YOUR ASSIGNMENT: Nothing but the text of the records should come back; copy it exactly and leave the pictures out.

Collected data entries:
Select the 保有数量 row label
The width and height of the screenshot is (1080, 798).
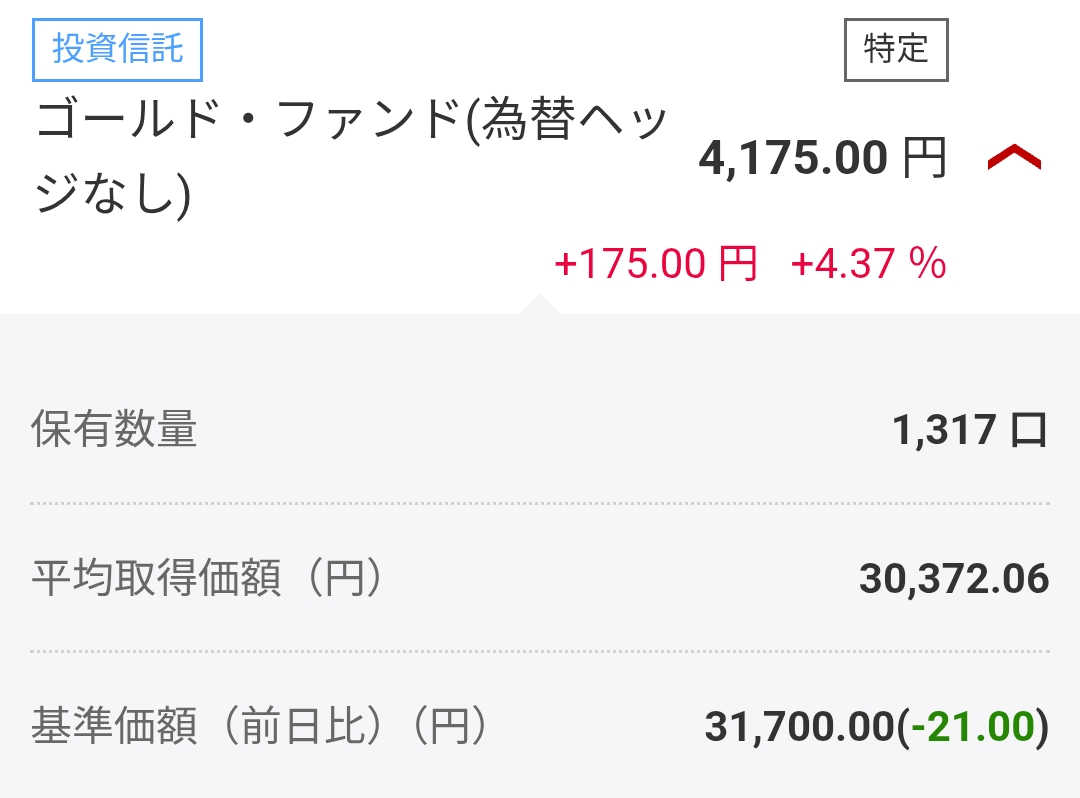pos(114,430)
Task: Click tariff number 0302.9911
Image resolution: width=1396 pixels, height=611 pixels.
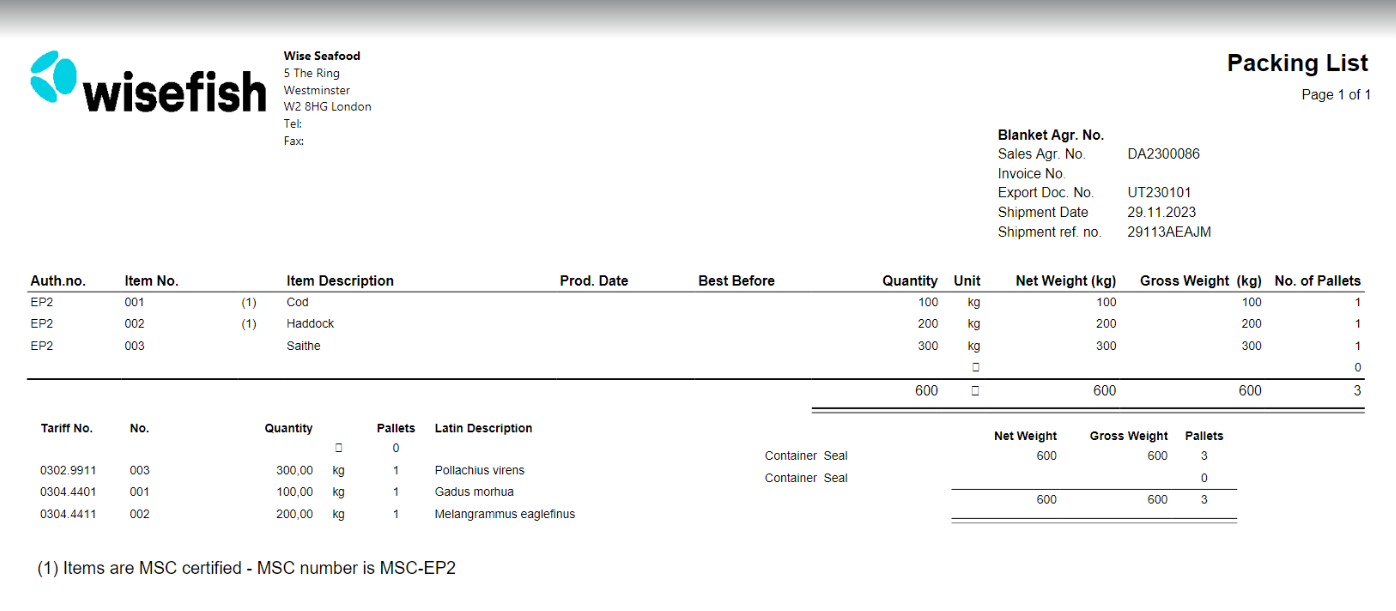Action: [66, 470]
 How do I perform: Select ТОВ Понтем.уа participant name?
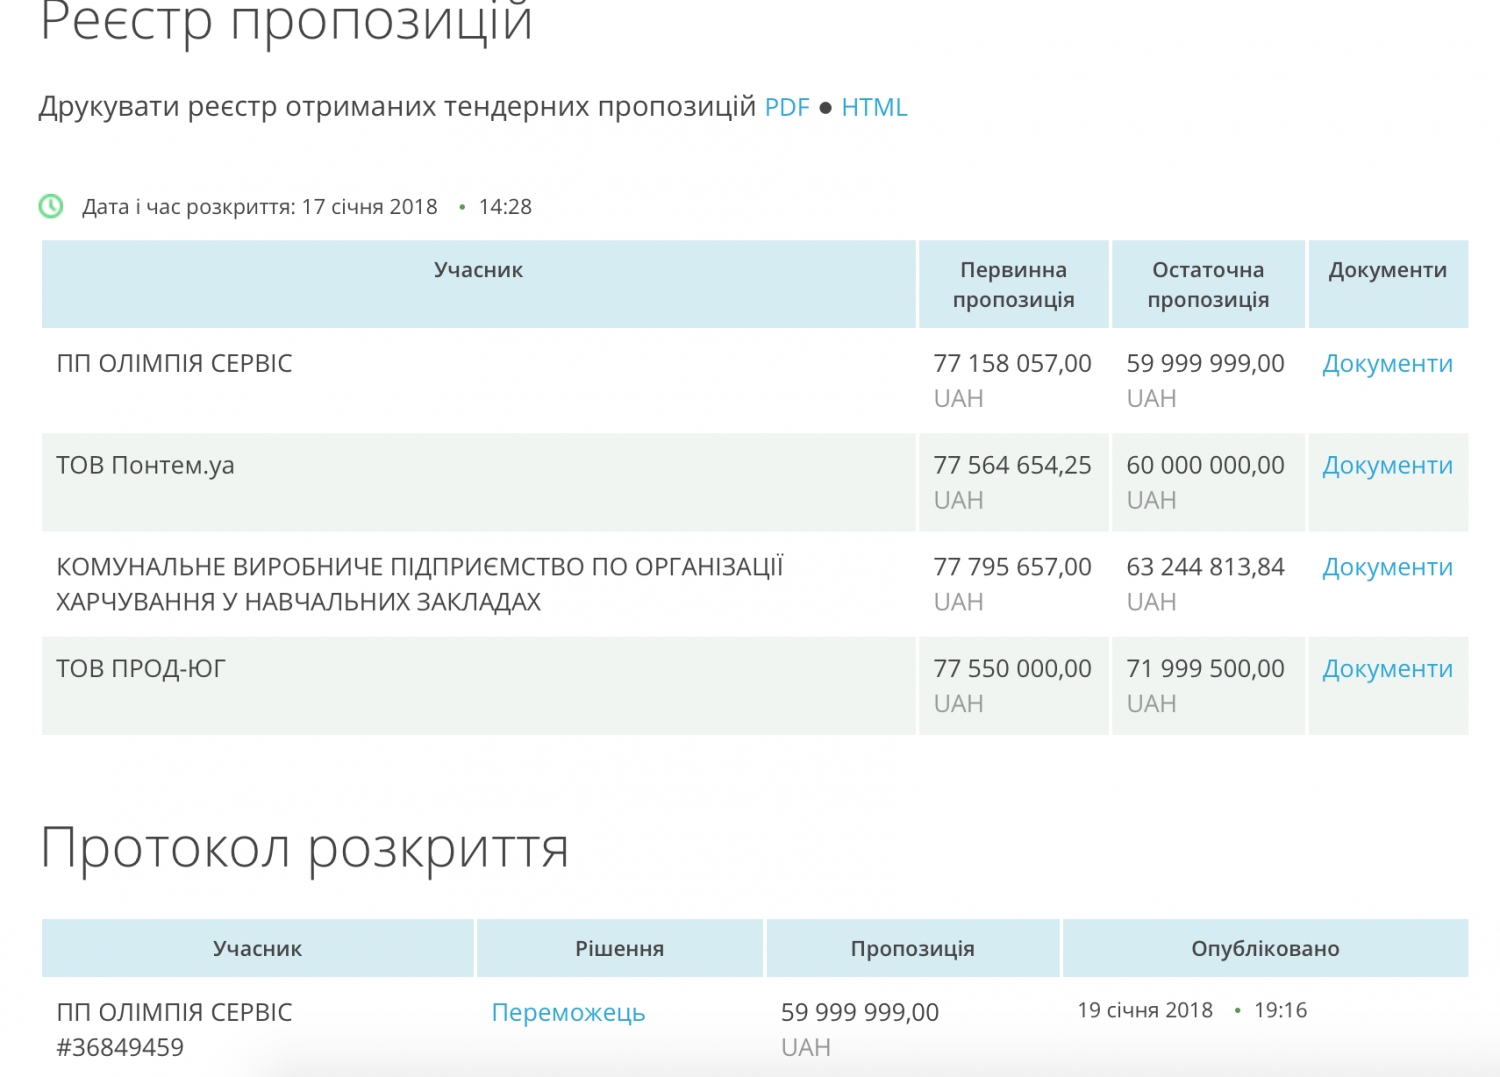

SOLUTION BELOW:
Select the 保有数量 row label
The width and height of the screenshot is (1080, 798).
pos(114,430)
Task: Click tariff number 0302.9911
Image resolution: width=1396 pixels, height=611 pixels.
Action: [66, 470]
 How do I perform: Select ТОВ Понтем.уа participant name?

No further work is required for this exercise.